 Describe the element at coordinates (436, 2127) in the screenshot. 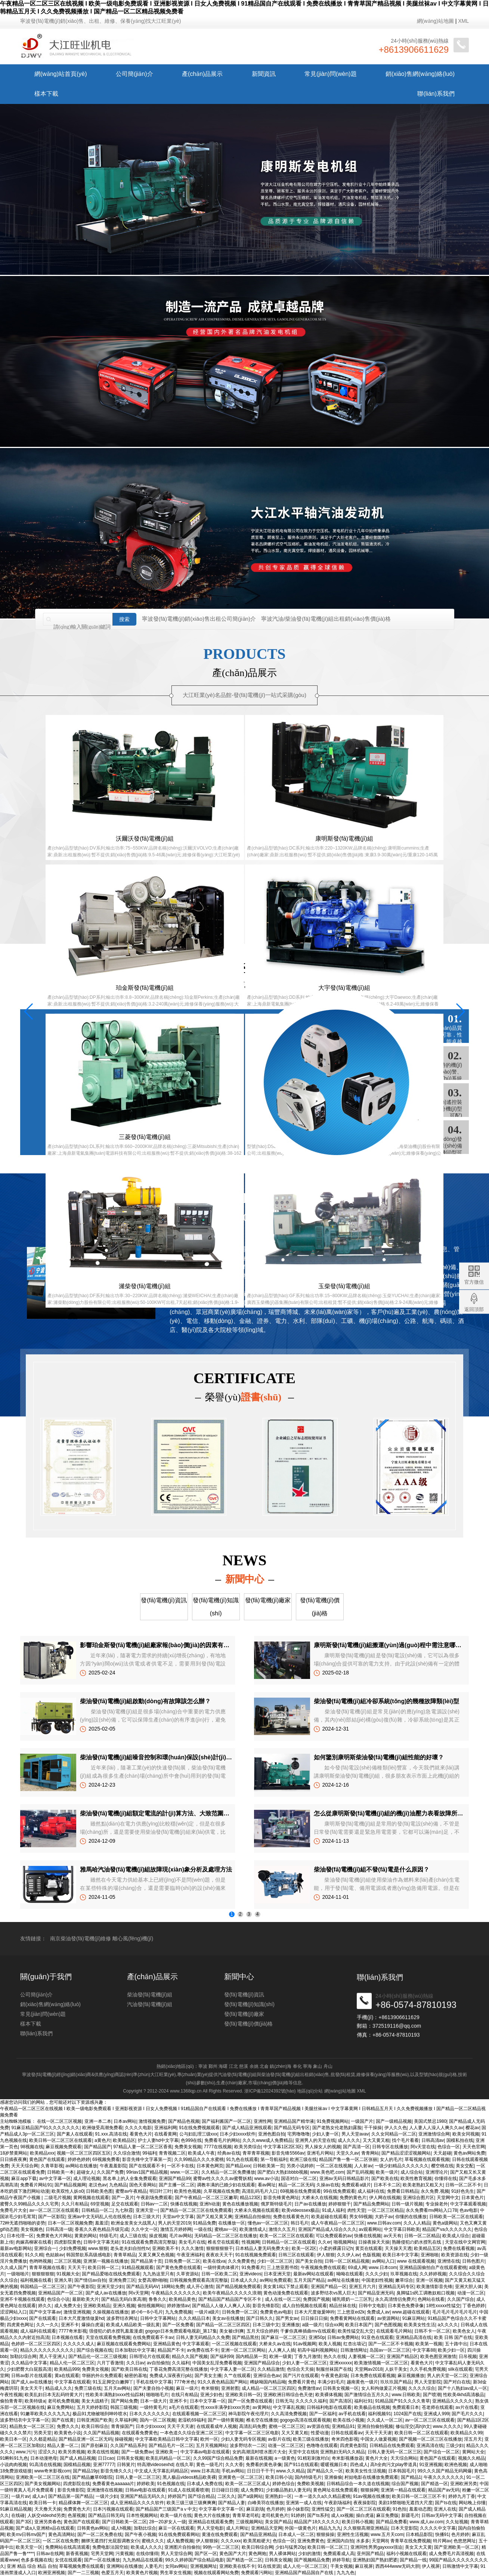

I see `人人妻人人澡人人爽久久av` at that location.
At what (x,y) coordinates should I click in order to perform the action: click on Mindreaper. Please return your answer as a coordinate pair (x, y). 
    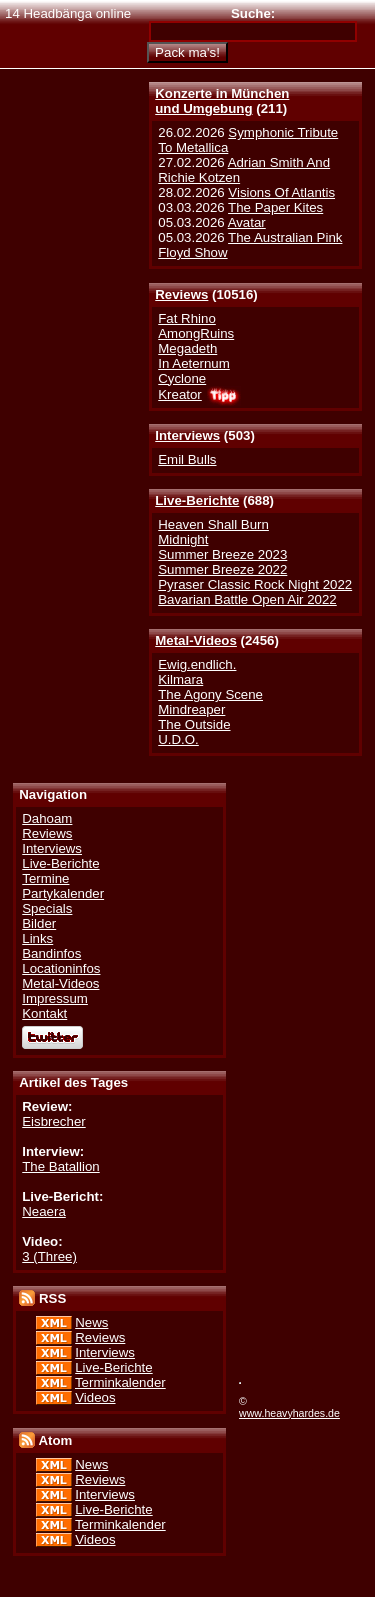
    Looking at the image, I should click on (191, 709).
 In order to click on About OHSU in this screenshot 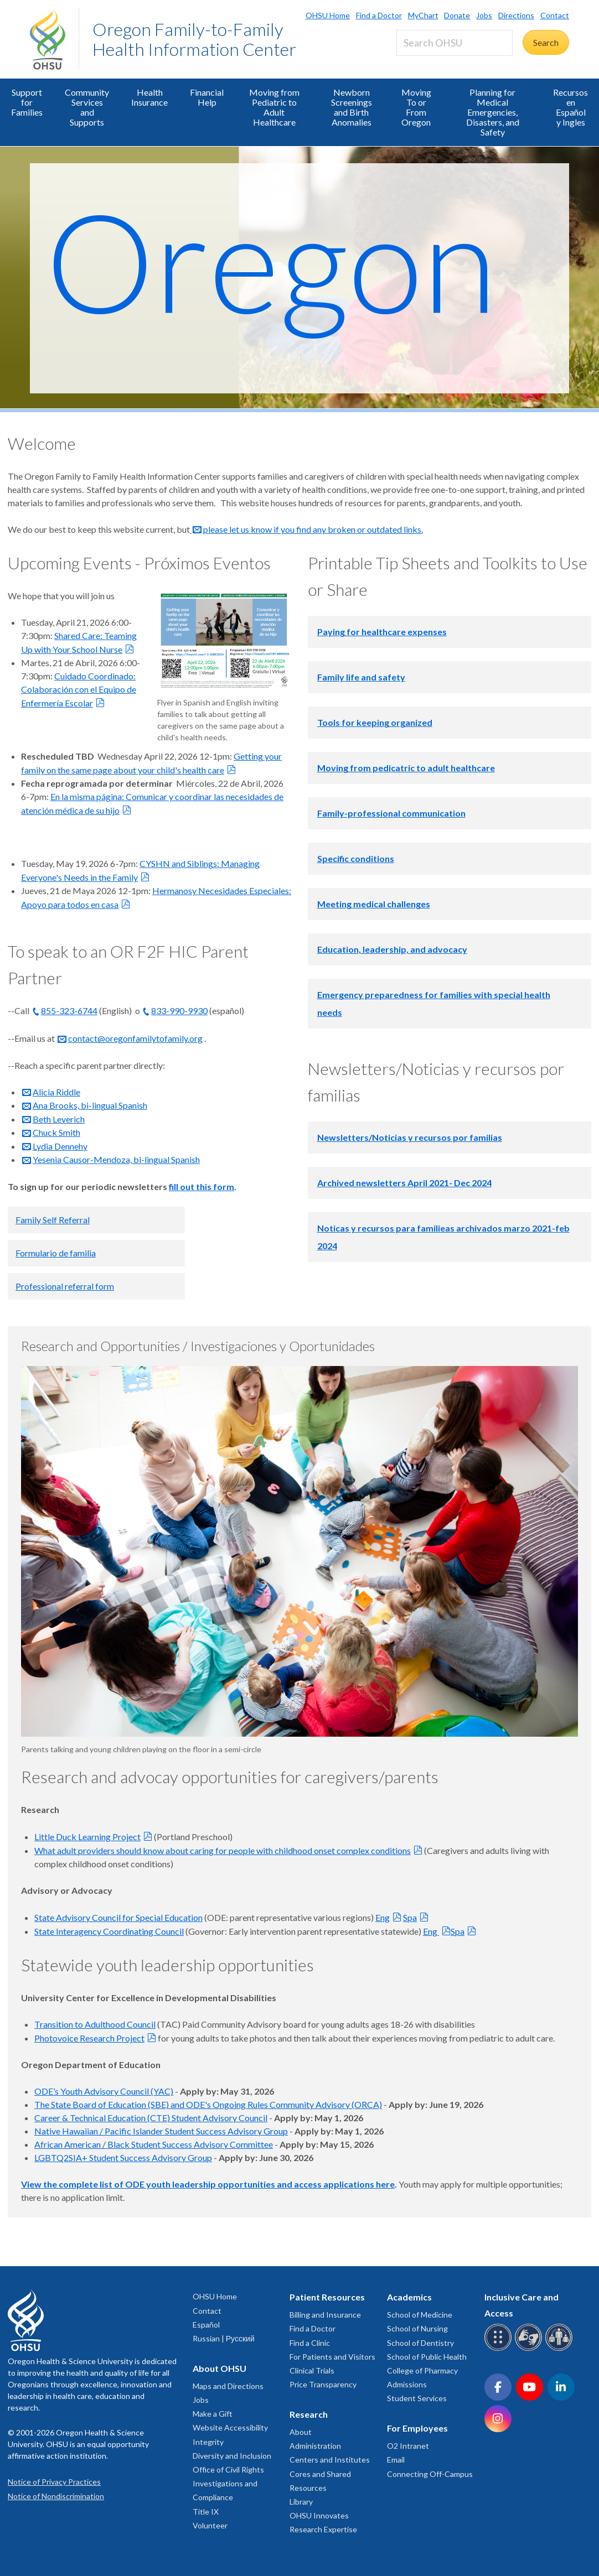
_ _ _ _
◆ WORK TO DO:
Rewrite the lines above, replacing "screenshot" with "page" and leaving everything else the same. Omit the pictures from your answer.

◆ OUTPUT FOR THIS TASK:
 Describe the element at coordinates (436, 2127) in the page. 

I see `人人妻人人澡人人爽久久av` at that location.
At what (x,y) coordinates should I click in order to perform the action: click on Mindreaper. Please return your answer as a coordinate pair (x, y). 
    Looking at the image, I should click on (191, 709).
 In order to click on About OHSU in this page 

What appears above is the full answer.